# INSTRUCTIONS FOR THE TASK
Exactly the lines from the line that has "Open the Overlay tab" through the final line below are to be retyped, and the pictures are not.

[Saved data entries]
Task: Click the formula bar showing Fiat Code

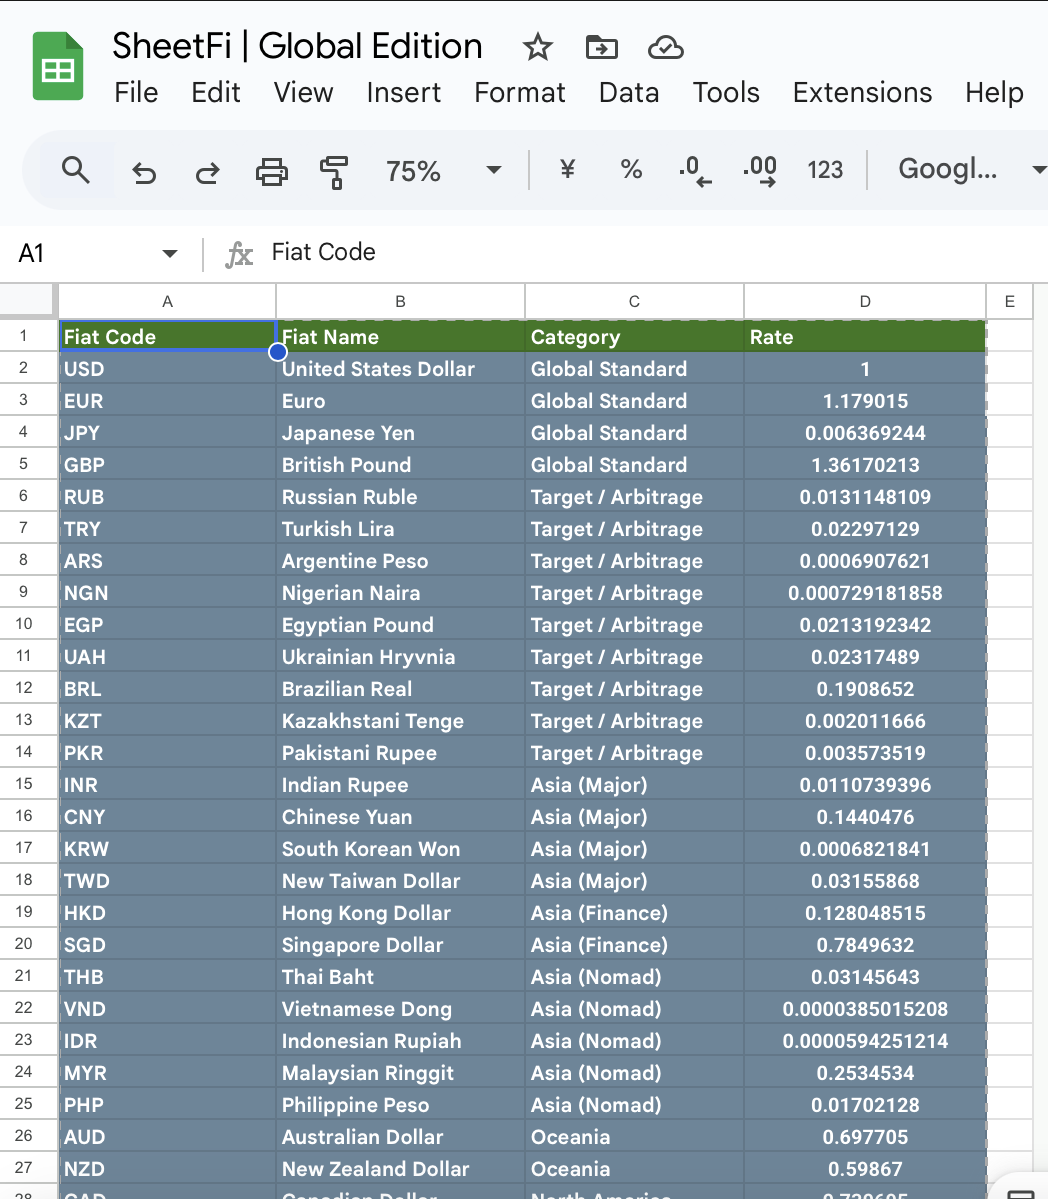Action: (x=600, y=253)
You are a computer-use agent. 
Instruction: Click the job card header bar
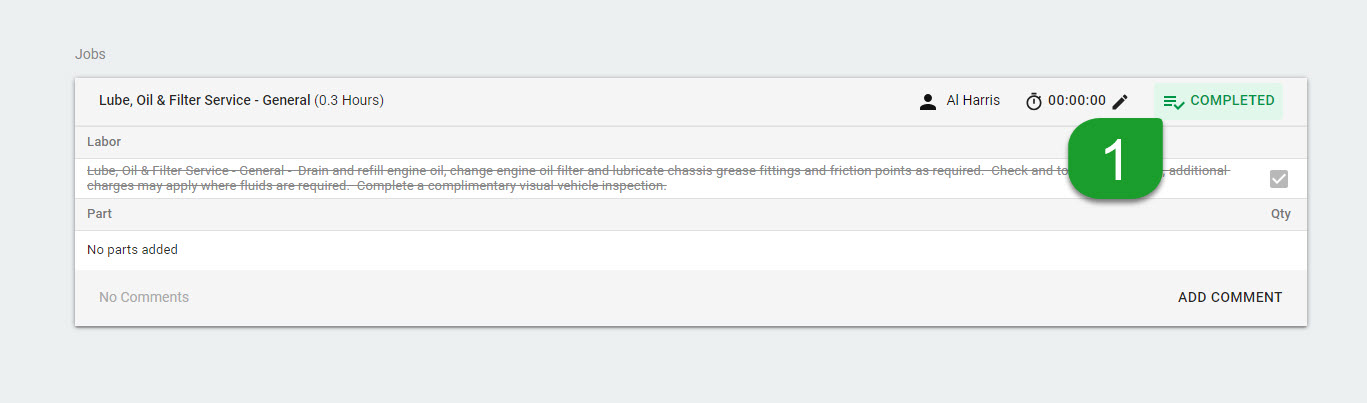point(691,102)
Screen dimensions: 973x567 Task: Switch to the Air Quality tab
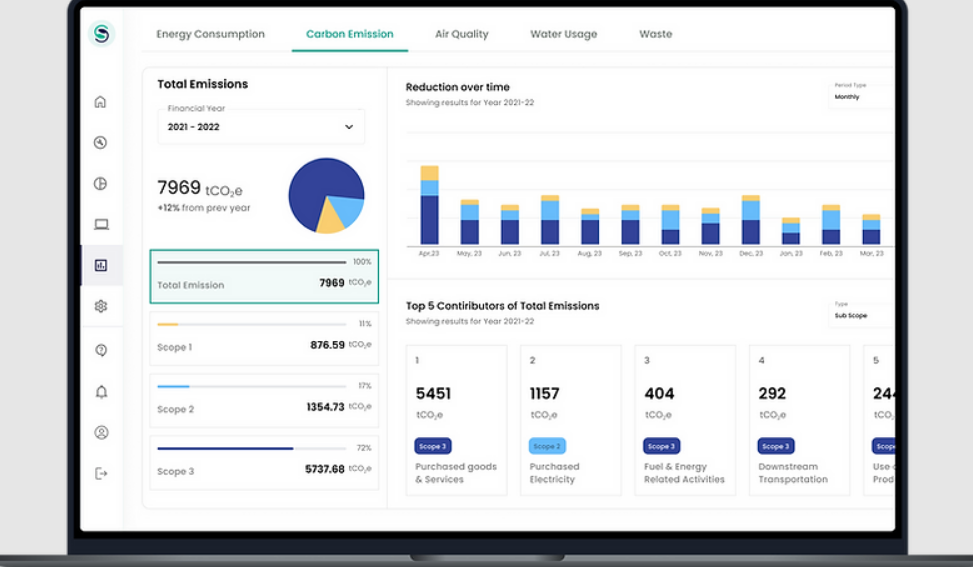coord(461,34)

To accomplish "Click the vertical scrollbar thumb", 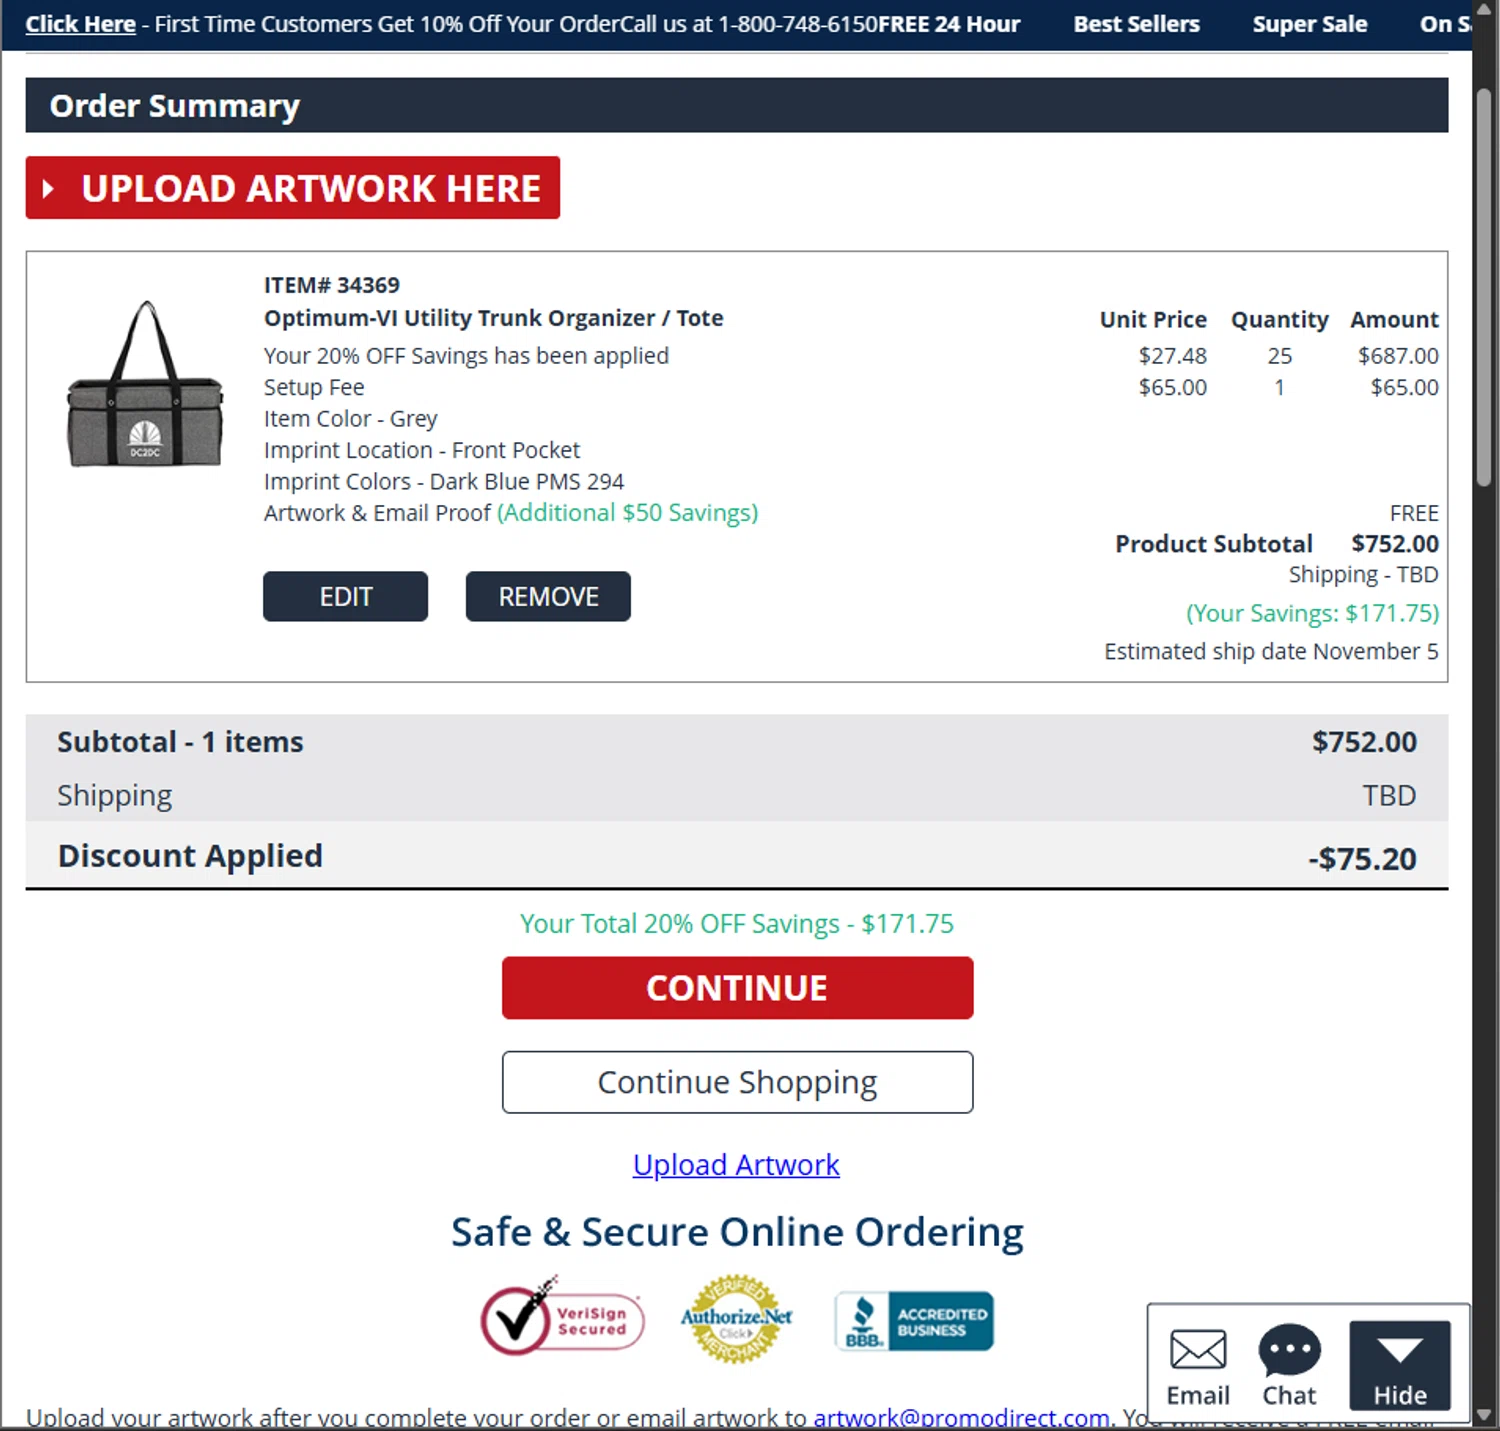I will click(x=1484, y=286).
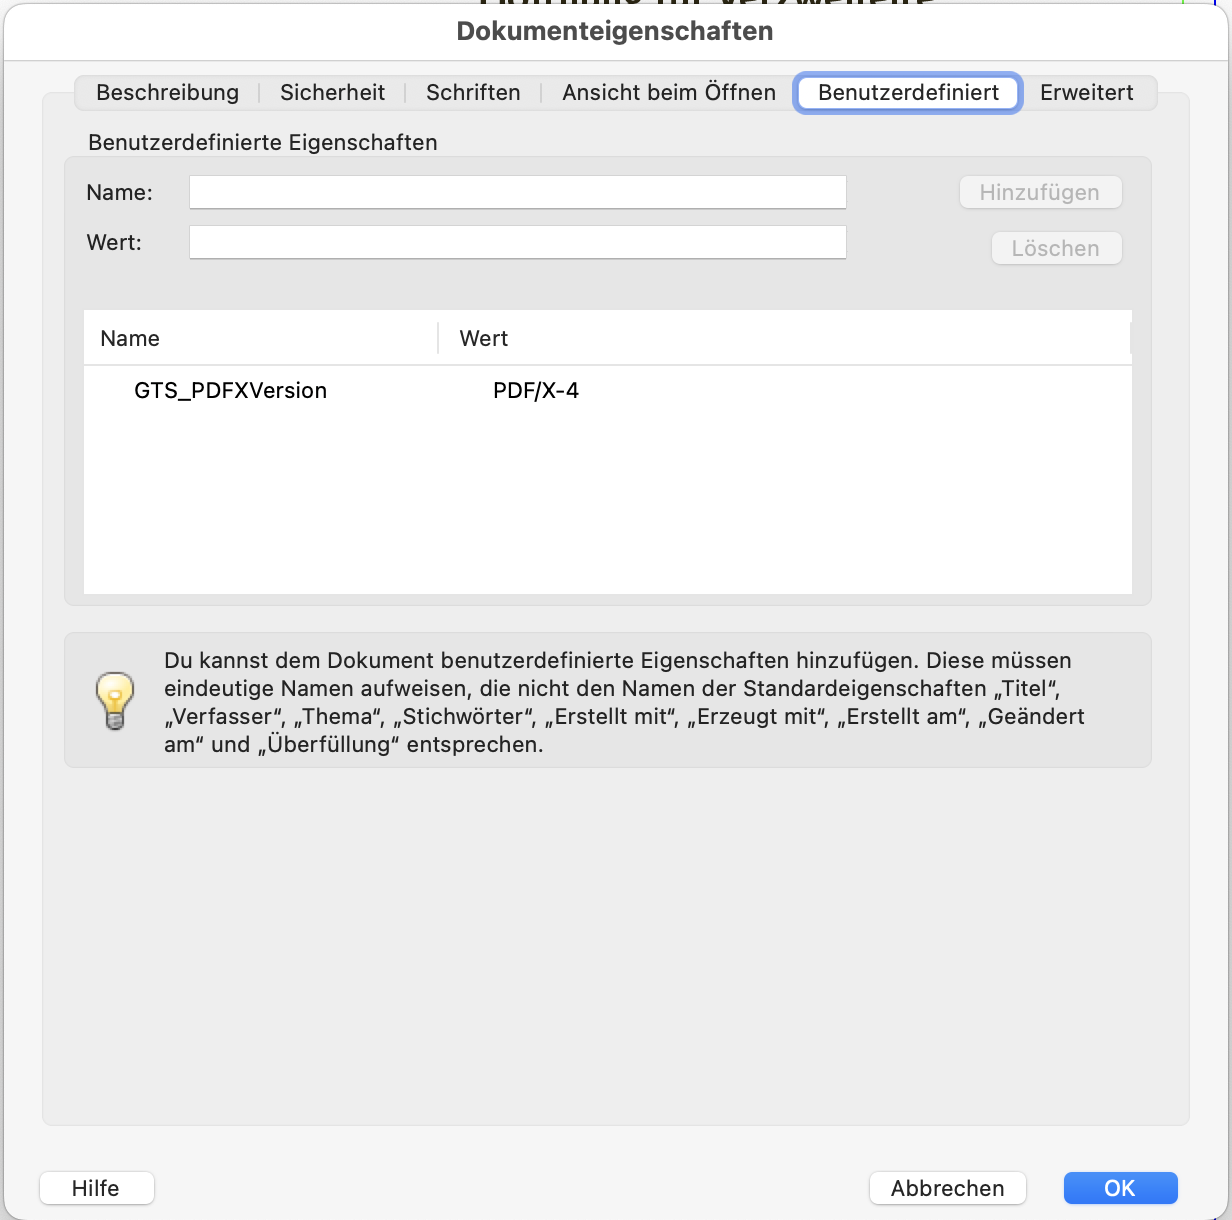The width and height of the screenshot is (1232, 1220).
Task: Open the Erweitert tab
Action: coord(1086,93)
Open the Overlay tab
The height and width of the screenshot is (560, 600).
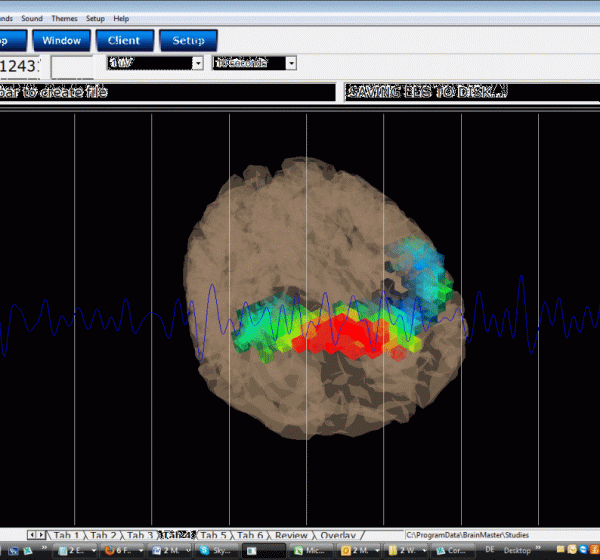point(336,536)
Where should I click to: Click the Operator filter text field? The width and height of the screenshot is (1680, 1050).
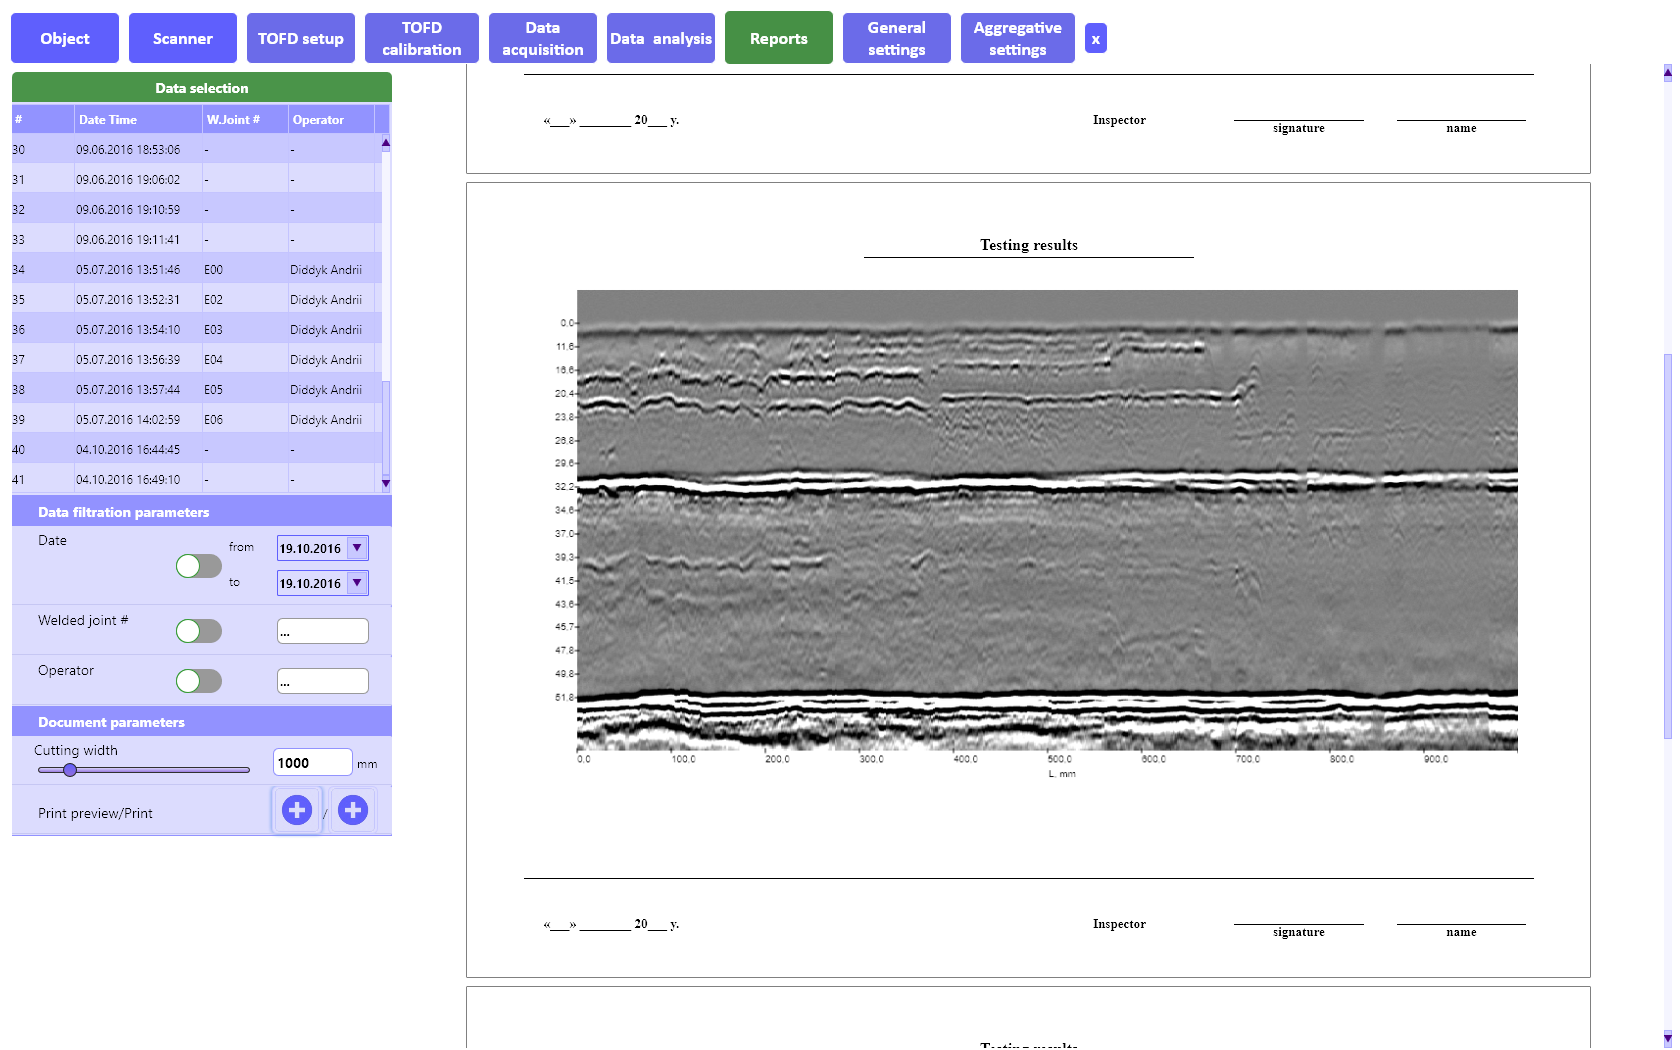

# RESULT FOR THIS TASK
Open the Overlay tab
The height and width of the screenshot is (560, 600).
point(336,536)
Where should I click to: Click the Operator filter text field? The width and height of the screenshot is (1680, 1050).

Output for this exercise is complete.